That is often the sequence: the state’s excesses, followed by those of
the individual. The line between law enforcement and high-handedness is
always very thin. In India, dangerously, it is being smudged every day.
Are Naxalites victims before they become perpetrators? Are young militants
in the north-east and Kashmir brutalised before they become brutal? Is
the ordinary citizen meted out insensitivity before he becomes desensitised?
What does one say about a country where one turns to the police with trepidation,
where no one expects the men in khaki to do the right thing?

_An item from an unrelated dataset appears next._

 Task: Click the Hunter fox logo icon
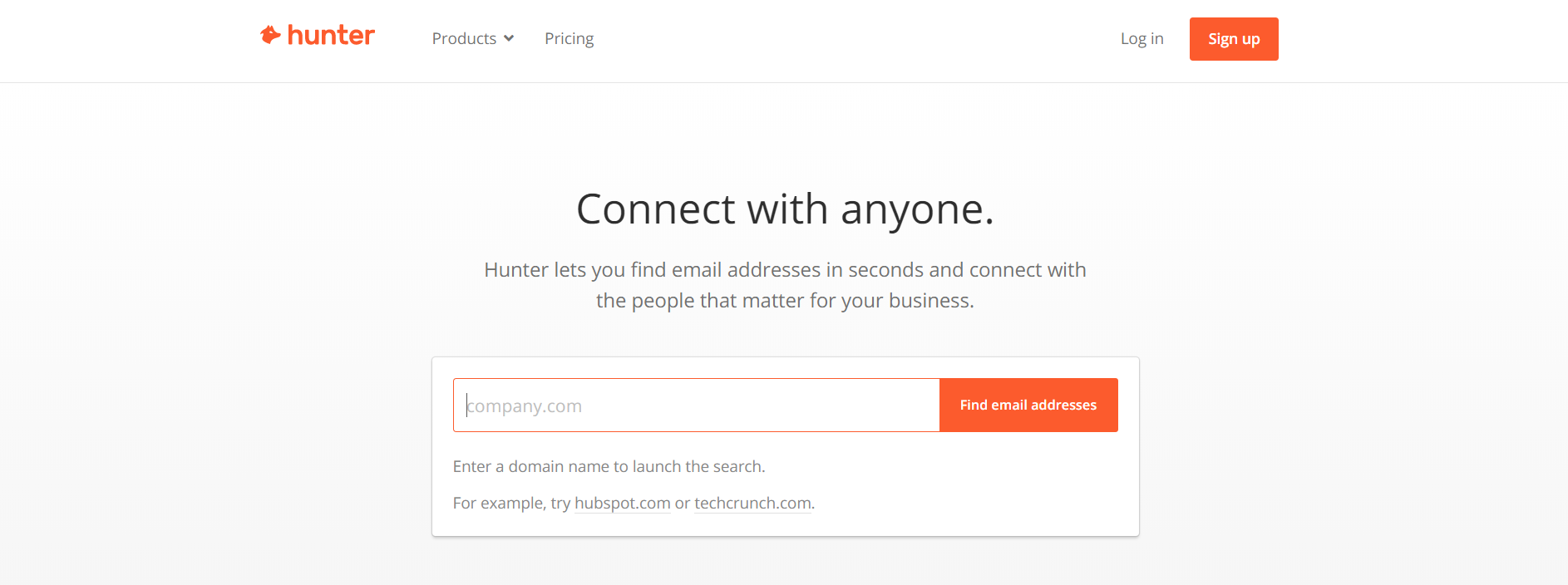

While extreme viewpoints have
a right to exist in a free society, it
goes without saying that no one ought to have any sympathy for
the positions of bigoted groups and individuals. The kind who base
their existence on perilous ideas of divine rights, exclusion of unbelievers,
intolerance, violence, and a preferred way of life to which
everyone else must conform. If SIMI is one such organisation, it
deserves our criticism and scorn. If it is breaking the law and
fomenting hatred, it deserves to be rigorously investigated and
brought to justice. But what if it is a target of widespread and growing
prejudice? What if the drive against it is misdirected and
designed to seed more terror than it aims to suppress? And while
steel may cut steel, as the old Hindi saw goes, can prejudice ever neutralise
prejudice?
For the seven years since SIMI has been outlawed, state agencies have
been insisting that the outfit is an anti-national organisation engaged in
conspiracies to destabilise the government through acts of terror; and
that it brazenly preaches sedition, being closely linked with Pakistanbased
terrorist groups like the Lashkar-e-Tyaba, Hizb-ul-
Mujahideen, and the Jaish-e-Mohammed.
Alleged SIMI activists stand accused of some
of the worst terrorist crimes on Indian soil,
including bomb blasts that killed 187 people
in Mumbai’s local trains two years ago.
BUT A three-month long investigation
by TEHELKA — carried out all over the
country — reveals that a large majority
of these cases are redolent of a chilling and
systematic witch-hunt against innocent Muslims.
Sadly, the expose shows it is not just the
policing and intelligence agencies that are to
blame — even the judicial process is often
complicit in the terrible miscarriage of justice.
Ajit Sahi’s painstaking and remarkable
reportage reveals a shocking web of dubious
cases being pursued against so-called operatives
of SIMI — cases which lack evidence,
cases which flagrantly ignore standard
procedures of criminal investigation and trial,
cases that callously destroy the lives of young
men and their families.
The Indian state must tread
carefully. The individual tragedies
point to a wider psychosis. For the
last many years — abetted by
global trends — the state’s actions
and utterances seem to be deepening
a prejudice against Muslims.
Catching the mood, Bollywood’s arch villains are now mostly Islamic.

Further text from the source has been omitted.